SQL Formatting (Wadler Doc)

Wvlet uses a Wadler‑style pretty printer to format SQL predictably. The generator builds a tree of small layout tokens (Docs), then flattens a Group to one line if it fits the configured width; otherwise it expands with newlines and indentation.

  • Doc algebra: Text, NewLine, MaybeNewLine, WhiteSpaceOrNewLine (wsOrNL), LineBreak, HList (+), VList (/), Nest, Block, Group. See CodeFormatter.scala.
  • Groups: Try a single‑line layout by flattening soft breaks; if the flattened length <= maxLineWidth, keep it; else render with real breaks and indentation.
  • Soft breaks: wsOrNL becomes a space when flat, a newline when expanded; MaybeNewLine may elide entirely when flat. Use LineBreak for hard, non‑flattenable breaks.
  • Helpers:
    • cl(a, b, c): comma list with , + wsOrNL as a separator (compact when it fits; one item per line when not).
    • wl(x, y, z): join with spaces; good for keywords and short fragments.
    • group(...), nest(...), paren(...), indentedParen(...): wrap subqueries/blocks so they compact or expand consistently.

Example (SELECT list)

-- Code pattern in generator
group(wl("select", cl(selectItems.map(expr))))

-- Compact (fits width)
select a, b, c

-- Expanded (too long; breaks at cl separator)
select
a,
b,
c

Example (FROM with subquery)

-- Code pattern in generator
wl("from", indentedParen(query(child)))

-- Compact
from (select a from t)

-- Expanded
from (
select a
from t
)

Tuning knobs live in CodeFormatterConfig (indent width, max line width, dialect for printing expressions). SqlGenerator uses these building blocks so that adding new operators mostly means placing soft breaks (wsOrNL) at legal SQL boundaries and wrapping groups appropriately.

Glossary

  • DataType: type of an expression or column (e.g., int, varchar(20), array[int]).
  • RelationType: schema of a relation (table‑like value) with named fields.
  • NamedType: a (name, DataType) pair describing a field.
  • Symbol: stable identifier for a tree; anchors phase‑mutable SymbolInfo.
  • Denotation (SymbolInfo): the symbol’s type and other metadata at a phase.

Questions or proposals? Open an issue and tag “compiler” or send a PR updating this page alongside your change.

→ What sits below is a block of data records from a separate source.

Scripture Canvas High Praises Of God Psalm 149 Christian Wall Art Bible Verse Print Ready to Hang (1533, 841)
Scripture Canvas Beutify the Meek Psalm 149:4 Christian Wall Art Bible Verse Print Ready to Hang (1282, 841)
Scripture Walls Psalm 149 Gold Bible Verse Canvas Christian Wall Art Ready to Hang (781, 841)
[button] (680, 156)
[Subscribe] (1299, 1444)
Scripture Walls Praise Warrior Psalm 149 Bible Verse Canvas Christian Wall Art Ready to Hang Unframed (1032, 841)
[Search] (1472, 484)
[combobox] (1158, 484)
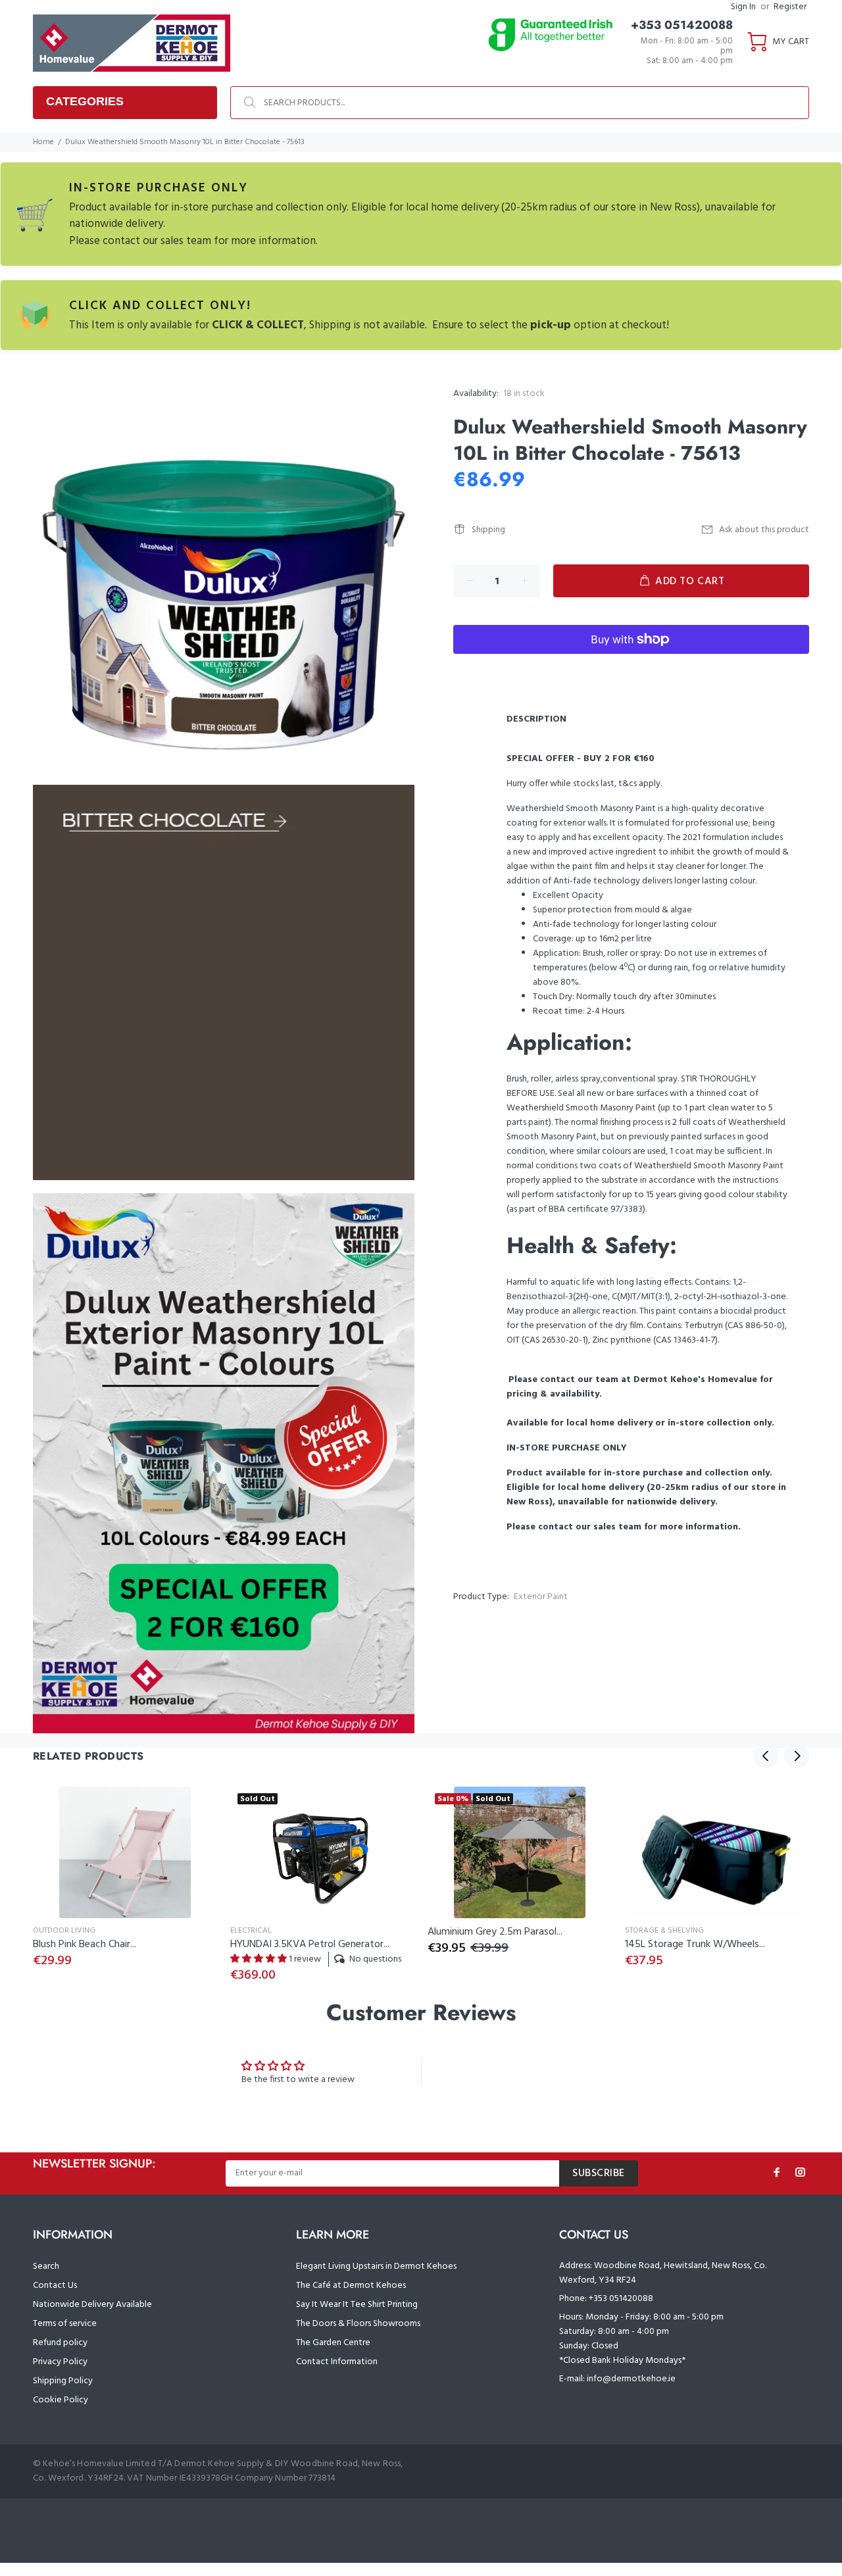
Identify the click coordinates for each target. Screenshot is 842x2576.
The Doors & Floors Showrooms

Invariants and Guidelines (WIP)

  • Avoid duplication: Trees are immutable; types should not be stored twice when avoidable.
  • Consistency: If a plan node has both a symbol and an intrinsic schema, keep them consistent (symbol.dataType == relationType).
  • Single source of truth: Prefer computing types from children; use SymbolInfo as the single source of truth for definitions and named entities.
  • Locality: Keep rewrites local and explicit; avoid hidden global state.

Roadmap and Open Questions

  • Symbol‑centric typing (definitions first, then source relations). See #1175.
  • Expand optimization passes (projection/filter pushdown, join key normalization).
  • SQL dialect backends.

If you’re about to change phase ordering, add a short ADR (Architecture Decision Record) and link it here.